Copy out every line of the data below, word for word.

====

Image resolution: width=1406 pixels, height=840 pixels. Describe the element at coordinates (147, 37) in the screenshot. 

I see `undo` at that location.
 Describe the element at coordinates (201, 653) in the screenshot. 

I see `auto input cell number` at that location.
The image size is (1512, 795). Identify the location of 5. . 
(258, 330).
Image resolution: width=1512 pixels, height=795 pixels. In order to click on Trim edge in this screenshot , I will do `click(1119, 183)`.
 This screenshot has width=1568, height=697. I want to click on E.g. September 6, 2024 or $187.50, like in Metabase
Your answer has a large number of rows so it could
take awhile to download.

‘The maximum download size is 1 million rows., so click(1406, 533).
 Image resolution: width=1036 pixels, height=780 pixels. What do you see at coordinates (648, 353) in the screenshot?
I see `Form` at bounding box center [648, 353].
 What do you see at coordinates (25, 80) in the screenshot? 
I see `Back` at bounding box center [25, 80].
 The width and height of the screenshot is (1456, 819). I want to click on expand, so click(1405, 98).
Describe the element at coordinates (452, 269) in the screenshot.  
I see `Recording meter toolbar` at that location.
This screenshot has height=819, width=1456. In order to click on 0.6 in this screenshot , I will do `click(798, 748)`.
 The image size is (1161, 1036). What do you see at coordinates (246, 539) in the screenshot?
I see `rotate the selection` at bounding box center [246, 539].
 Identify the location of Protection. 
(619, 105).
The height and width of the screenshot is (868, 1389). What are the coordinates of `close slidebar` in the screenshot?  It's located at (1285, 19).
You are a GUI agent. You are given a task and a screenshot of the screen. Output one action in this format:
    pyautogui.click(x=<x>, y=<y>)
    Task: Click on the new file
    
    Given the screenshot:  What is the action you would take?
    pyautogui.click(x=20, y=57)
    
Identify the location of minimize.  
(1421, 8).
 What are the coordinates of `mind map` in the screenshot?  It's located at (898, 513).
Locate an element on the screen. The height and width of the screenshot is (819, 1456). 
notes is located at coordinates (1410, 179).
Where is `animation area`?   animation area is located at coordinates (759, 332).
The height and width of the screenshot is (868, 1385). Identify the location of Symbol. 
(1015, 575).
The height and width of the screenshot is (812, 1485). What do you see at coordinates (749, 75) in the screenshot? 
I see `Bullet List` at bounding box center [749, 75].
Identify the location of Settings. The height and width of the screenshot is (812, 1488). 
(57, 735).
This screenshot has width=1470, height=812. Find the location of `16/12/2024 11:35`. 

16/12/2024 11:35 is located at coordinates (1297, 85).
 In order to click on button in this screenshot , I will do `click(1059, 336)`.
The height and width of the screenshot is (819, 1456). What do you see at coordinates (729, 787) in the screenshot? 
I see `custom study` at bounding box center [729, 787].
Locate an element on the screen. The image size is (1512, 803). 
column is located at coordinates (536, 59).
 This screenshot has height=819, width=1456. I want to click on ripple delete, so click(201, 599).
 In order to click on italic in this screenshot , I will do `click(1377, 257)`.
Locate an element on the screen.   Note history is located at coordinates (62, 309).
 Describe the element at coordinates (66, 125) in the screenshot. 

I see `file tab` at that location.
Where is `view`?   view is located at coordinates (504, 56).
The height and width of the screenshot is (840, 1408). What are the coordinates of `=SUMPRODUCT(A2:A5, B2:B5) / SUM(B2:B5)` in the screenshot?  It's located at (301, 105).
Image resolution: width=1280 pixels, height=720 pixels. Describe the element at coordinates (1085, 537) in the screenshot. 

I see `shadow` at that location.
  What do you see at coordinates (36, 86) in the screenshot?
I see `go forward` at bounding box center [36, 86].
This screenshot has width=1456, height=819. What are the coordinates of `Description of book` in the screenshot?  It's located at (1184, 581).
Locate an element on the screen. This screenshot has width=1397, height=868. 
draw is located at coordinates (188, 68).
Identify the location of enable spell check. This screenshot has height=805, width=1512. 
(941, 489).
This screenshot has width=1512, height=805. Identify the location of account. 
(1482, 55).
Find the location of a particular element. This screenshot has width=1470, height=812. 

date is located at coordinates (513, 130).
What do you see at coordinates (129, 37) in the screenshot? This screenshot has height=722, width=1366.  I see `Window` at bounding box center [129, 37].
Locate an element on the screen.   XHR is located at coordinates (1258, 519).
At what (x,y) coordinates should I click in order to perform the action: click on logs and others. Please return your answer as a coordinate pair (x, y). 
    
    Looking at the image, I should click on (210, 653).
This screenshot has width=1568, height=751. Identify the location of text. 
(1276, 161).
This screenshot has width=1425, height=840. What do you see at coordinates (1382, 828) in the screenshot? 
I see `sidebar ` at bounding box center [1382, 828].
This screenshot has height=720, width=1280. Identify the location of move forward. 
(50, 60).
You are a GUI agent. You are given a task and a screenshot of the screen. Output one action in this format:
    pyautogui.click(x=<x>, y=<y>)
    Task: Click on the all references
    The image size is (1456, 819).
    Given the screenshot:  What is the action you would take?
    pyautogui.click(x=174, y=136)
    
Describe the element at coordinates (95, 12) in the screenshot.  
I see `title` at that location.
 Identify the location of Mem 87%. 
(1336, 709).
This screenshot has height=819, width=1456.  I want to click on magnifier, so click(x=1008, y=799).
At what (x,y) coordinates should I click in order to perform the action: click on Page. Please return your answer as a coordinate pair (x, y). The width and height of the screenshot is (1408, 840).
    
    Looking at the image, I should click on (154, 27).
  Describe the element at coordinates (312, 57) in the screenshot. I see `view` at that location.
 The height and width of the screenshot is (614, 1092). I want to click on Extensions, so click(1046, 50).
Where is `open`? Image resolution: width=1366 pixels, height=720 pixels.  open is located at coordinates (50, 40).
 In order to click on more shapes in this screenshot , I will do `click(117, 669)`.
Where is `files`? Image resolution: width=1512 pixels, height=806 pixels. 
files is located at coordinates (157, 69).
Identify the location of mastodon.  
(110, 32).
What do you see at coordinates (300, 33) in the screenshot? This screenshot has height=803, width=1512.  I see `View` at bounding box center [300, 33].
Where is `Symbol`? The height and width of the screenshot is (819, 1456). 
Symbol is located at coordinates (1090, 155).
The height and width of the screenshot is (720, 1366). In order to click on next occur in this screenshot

====

▶ Result for this task:
Image resolution: width=1406 pixels, height=840 pixels. Describe the element at coordinates (147, 37) in the screenshot. 

I see `undo` at that location.
 Describe the element at coordinates (201, 653) in the screenshot. 

I see `auto input cell number` at that location.
The image size is (1512, 795). Identify the location of 5. . 
(258, 330).
Image resolution: width=1512 pixels, height=795 pixels. In order to click on Trim edge in this screenshot , I will do `click(1119, 183)`.
 This screenshot has width=1568, height=697. I want to click on E.g. September 6, 2024 or $187.50, like in Metabase
Your answer has a large number of rows so it could
take awhile to download.

‘The maximum download size is 1 million rows., so click(1406, 533).
 Image resolution: width=1036 pixels, height=780 pixels. What do you see at coordinates (648, 353) in the screenshot?
I see `Form` at bounding box center [648, 353].
 What do you see at coordinates (25, 80) in the screenshot? 
I see `Back` at bounding box center [25, 80].
 The width and height of the screenshot is (1456, 819). I want to click on expand, so click(1405, 98).
Describe the element at coordinates (452, 269) in the screenshot.  
I see `Recording meter toolbar` at that location.
This screenshot has height=819, width=1456. In order to click on 0.6 in this screenshot , I will do `click(798, 748)`.
 The image size is (1161, 1036). What do you see at coordinates (246, 539) in the screenshot?
I see `rotate the selection` at bounding box center [246, 539].
 Identify the location of Protection. 
(619, 105).
The height and width of the screenshot is (868, 1389). What are the coordinates of `close slidebar` in the screenshot?  It's located at (1285, 19).
You are a GUI agent. You are given a task and a screenshot of the screen. Output one action in this format:
    pyautogui.click(x=<x>, y=<y>)
    Task: Click on the new file
    
    Given the screenshot:  What is the action you would take?
    pyautogui.click(x=20, y=57)
    
Identify the location of minimize.  
(1421, 8).
 What are the coordinates of `mind map` in the screenshot?  It's located at (898, 513).
Locate an element on the screen. The height and width of the screenshot is (819, 1456). 
notes is located at coordinates (1410, 179).
Where is `animation area`?   animation area is located at coordinates (759, 332).
The height and width of the screenshot is (868, 1385). Identify the location of Symbol. 
(1015, 575).
The height and width of the screenshot is (812, 1485). What do you see at coordinates (749, 75) in the screenshot? 
I see `Bullet List` at bounding box center [749, 75].
Identify the location of Settings. The height and width of the screenshot is (812, 1488). 
(57, 735).
This screenshot has width=1470, height=812. Find the location of `16/12/2024 11:35`. 

16/12/2024 11:35 is located at coordinates (1297, 85).
 In order to click on button in this screenshot , I will do `click(1059, 336)`.
The height and width of the screenshot is (819, 1456). What do you see at coordinates (729, 787) in the screenshot? 
I see `custom study` at bounding box center [729, 787].
Locate an element on the screen. The image size is (1512, 803). 
column is located at coordinates (536, 59).
 This screenshot has height=819, width=1456. I want to click on ripple delete, so click(201, 599).
 In order to click on italic in this screenshot , I will do `click(1377, 257)`.
Locate an element on the screen.   Note history is located at coordinates (62, 309).
 Describe the element at coordinates (66, 125) in the screenshot. 

I see `file tab` at that location.
Where is `view`?   view is located at coordinates (504, 56).
The height and width of the screenshot is (840, 1408). What are the coordinates of `=SUMPRODUCT(A2:A5, B2:B5) / SUM(B2:B5)` in the screenshot?  It's located at (301, 105).
Image resolution: width=1280 pixels, height=720 pixels. Describe the element at coordinates (1085, 537) in the screenshot. 

I see `shadow` at that location.
  What do you see at coordinates (36, 86) in the screenshot?
I see `go forward` at bounding box center [36, 86].
This screenshot has width=1456, height=819. What are the coordinates of `Description of book` in the screenshot?  It's located at (1184, 581).
Locate an element on the screen. This screenshot has width=1397, height=868. 
draw is located at coordinates (188, 68).
Identify the location of enable spell check. This screenshot has height=805, width=1512. 
(941, 489).
This screenshot has width=1512, height=805. Identify the location of account. 
(1482, 55).
Find the location of a particular element. This screenshot has width=1470, height=812. 

date is located at coordinates (513, 130).
What do you see at coordinates (129, 37) in the screenshot? This screenshot has height=722, width=1366.  I see `Window` at bounding box center [129, 37].
Locate an element on the screen.   XHR is located at coordinates (1258, 519).
At what (x,y) coordinates should I click in order to perform the action: click on logs and others. Please return your answer as a coordinate pair (x, y). 
    
    Looking at the image, I should click on (210, 653).
This screenshot has width=1568, height=751. Identify the location of text. 
(1276, 161).
This screenshot has width=1425, height=840. What do you see at coordinates (1382, 828) in the screenshot? 
I see `sidebar ` at bounding box center [1382, 828].
This screenshot has height=720, width=1280. Identify the location of move forward. 
(50, 60).
You are a GUI agent. You are given a task and a screenshot of the screen. Output one action in this format:
    pyautogui.click(x=<x>, y=<y>)
    Task: Click on the all references
    The image size is (1456, 819).
    Given the screenshot:  What is the action you would take?
    pyautogui.click(x=174, y=136)
    
Describe the element at coordinates (95, 12) in the screenshot.  
I see `title` at that location.
 Identify the location of Mem 87%. 
(1336, 709).
This screenshot has height=819, width=1456.  I want to click on magnifier, so click(x=1008, y=799).
At what (x,y) coordinates should I click in order to perform the action: click on Page. Please return your answer as a coordinate pair (x, y). The width and height of the screenshot is (1408, 840).
    
    Looking at the image, I should click on (154, 27).
  Describe the element at coordinates (312, 57) in the screenshot. I see `view` at that location.
 The height and width of the screenshot is (614, 1092). I want to click on Extensions, so click(1046, 50).
Where is `open`? Image resolution: width=1366 pixels, height=720 pixels.  open is located at coordinates (50, 40).
 In order to click on more shapes in this screenshot , I will do `click(117, 669)`.
Where is `files`? Image resolution: width=1512 pixels, height=806 pixels. 
files is located at coordinates (157, 69).
Identify the location of mastodon.  
(110, 32).
What do you see at coordinates (300, 33) in the screenshot? This screenshot has height=803, width=1512.  I see `View` at bounding box center [300, 33].
Where is `Symbol`? The height and width of the screenshot is (819, 1456). 
Symbol is located at coordinates (1090, 155).
The height and width of the screenshot is (720, 1366). In order to click on next occur in this screenshot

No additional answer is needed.